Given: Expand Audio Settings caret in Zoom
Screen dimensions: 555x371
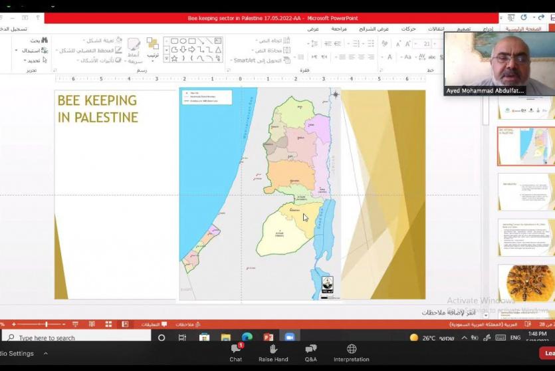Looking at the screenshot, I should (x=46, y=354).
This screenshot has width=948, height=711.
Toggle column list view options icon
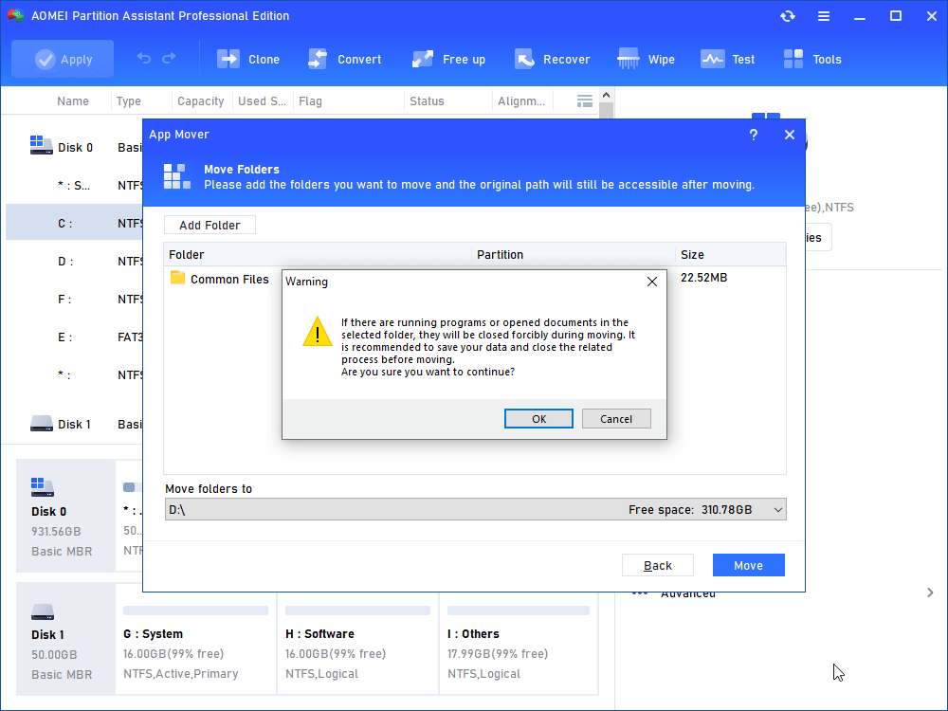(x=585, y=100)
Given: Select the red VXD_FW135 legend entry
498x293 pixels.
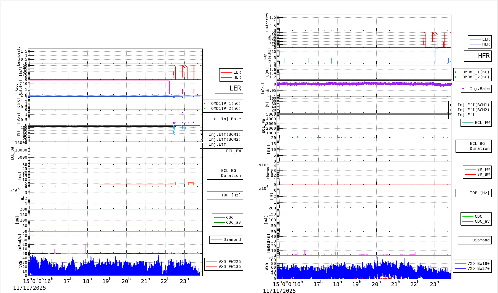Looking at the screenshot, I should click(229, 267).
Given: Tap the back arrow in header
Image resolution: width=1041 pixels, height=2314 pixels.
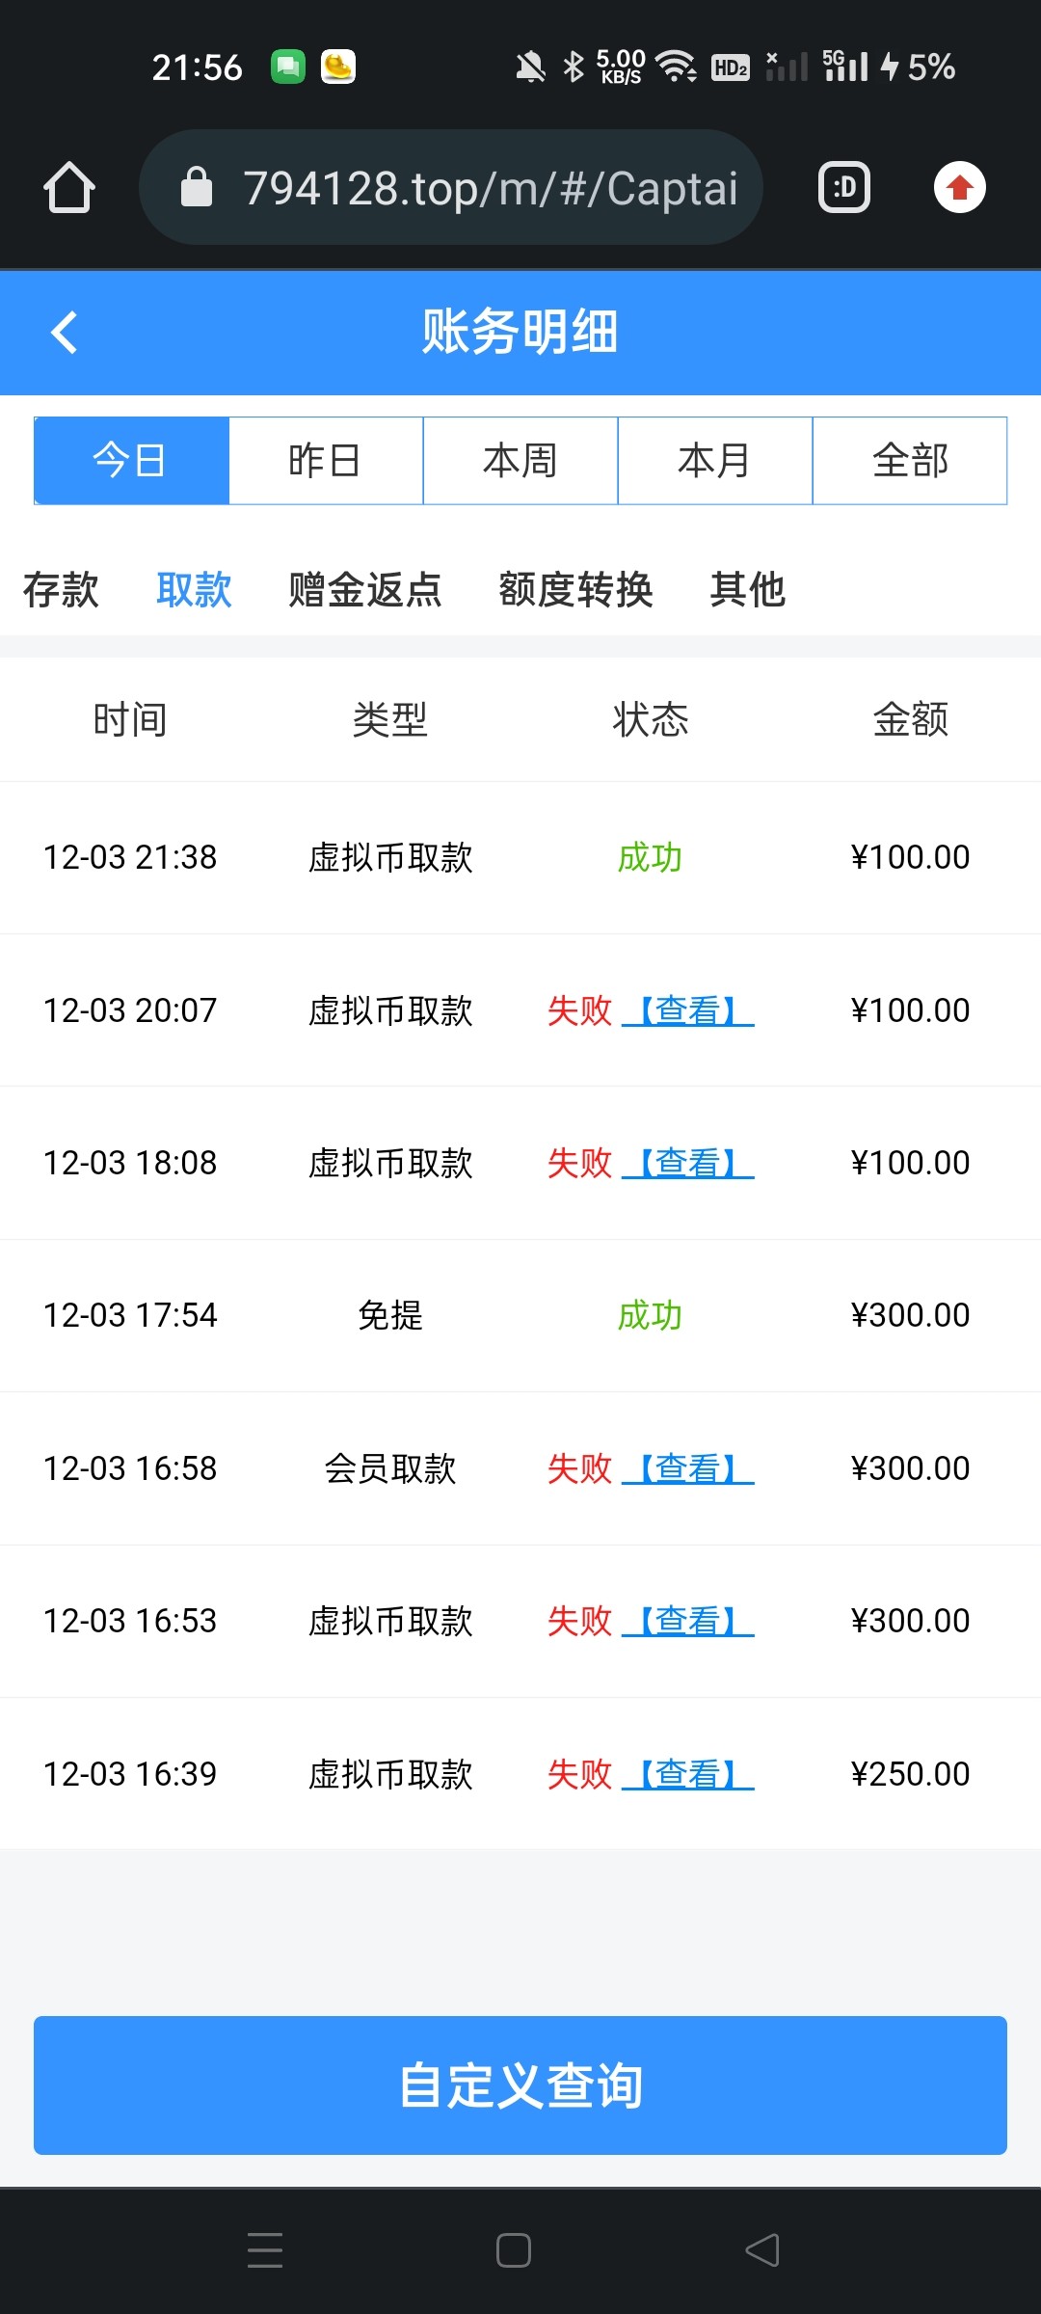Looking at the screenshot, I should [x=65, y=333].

------------------------------------------------

WRITTEN PROBLEM
Please put every line of the rows above into a numbered list, skipping blank lines and leaving the pictures out.

OUTPUT OF THE TASK
1. Given: Expand Audio Settings caret in Zoom
2. Screen dimensions: 555x371
3. Looking at the screenshot, I should (x=46, y=354).
4. This screenshot has width=948, height=711.
5. Toggle column list view options icon
6. (x=585, y=100)
7. Given: Select the red VXD_FW135 legend entry
8. 498x293 pixels.
9. Looking at the screenshot, I should click(229, 267).
10. Given: Tap the back arrow in header
11. Image resolution: width=1041 pixels, height=2314 pixels.
12. Looking at the screenshot, I should [x=65, y=333].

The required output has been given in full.